= Zeke Piestrup =

Zeke Piestrup is a filmmaker and television host. He has hosted shows for Fuel TV (The Daily Habit), The Ski Channel, MetroTV, VH1 and is a former DJ for KROQ-FM.

==Downhill: The Bill Johnson Story==

Piestrup produced/directed/edited the feature film documentary Downhill: The Bill Johnson Story. The film premiered at the 2011 Santa Barbara International Film Festival and went on to win "Best Adventure Film" at the Vail Film Festival and the "Big Bear Connection Award" at the Big Bear Lake International Film Festival.

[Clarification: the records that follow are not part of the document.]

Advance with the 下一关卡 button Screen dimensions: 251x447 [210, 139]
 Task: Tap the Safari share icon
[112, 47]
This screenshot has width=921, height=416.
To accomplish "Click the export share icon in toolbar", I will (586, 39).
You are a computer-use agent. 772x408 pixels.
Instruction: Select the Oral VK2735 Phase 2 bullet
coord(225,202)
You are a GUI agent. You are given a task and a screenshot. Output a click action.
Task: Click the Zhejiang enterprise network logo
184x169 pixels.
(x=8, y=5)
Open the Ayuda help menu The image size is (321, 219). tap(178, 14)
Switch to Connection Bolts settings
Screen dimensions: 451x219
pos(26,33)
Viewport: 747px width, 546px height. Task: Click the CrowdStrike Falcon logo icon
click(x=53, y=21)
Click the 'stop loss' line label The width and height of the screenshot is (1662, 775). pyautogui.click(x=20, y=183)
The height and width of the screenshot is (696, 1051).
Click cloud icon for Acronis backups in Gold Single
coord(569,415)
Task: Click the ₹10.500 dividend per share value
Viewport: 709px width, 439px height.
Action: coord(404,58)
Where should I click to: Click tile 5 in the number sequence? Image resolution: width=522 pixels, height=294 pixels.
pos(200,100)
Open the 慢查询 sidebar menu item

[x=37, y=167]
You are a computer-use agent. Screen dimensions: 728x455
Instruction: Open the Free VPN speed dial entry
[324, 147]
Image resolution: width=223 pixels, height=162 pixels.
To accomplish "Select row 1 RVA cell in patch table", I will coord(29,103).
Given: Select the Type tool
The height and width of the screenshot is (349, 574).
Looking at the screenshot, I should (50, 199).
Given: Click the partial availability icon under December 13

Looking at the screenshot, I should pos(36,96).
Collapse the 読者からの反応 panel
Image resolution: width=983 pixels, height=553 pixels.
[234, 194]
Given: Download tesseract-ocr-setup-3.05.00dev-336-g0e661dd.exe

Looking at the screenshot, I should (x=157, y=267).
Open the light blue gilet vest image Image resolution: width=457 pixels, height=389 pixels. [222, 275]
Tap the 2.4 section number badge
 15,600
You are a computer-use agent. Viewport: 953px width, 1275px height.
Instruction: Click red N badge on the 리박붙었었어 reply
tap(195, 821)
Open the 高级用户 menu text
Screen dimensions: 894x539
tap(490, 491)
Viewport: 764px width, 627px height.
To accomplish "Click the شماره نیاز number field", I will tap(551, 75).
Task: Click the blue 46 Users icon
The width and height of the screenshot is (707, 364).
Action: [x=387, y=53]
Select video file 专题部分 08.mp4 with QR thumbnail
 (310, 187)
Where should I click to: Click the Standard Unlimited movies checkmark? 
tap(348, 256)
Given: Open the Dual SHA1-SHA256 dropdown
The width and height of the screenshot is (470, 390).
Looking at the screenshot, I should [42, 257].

==Apocalypse Later: Harold Camping vs The End of The World==

For the two weeks leading up to May 21, 2011, Piestrup was the only journalist who spoke daily with the doomsday radio evangelist, Harold Camping. Featured scholars are John J. Collins of Yale Divinity School, Bart D. Ehrman of the University of North Carolina Chapel Hill, Loren Stuckenbruck of Princeton Theological Seminary, and Peter Lillback, President of Westminster Theological Seminary. The documentary feature film premiered at Dances With Films on June 8, 2013. At the Blue Whiskey Independent Film Festival, Piestrup won the award for "Promising New Filmmaker." The film is distributed by Gravitas Ventures in the U.S. & Canada.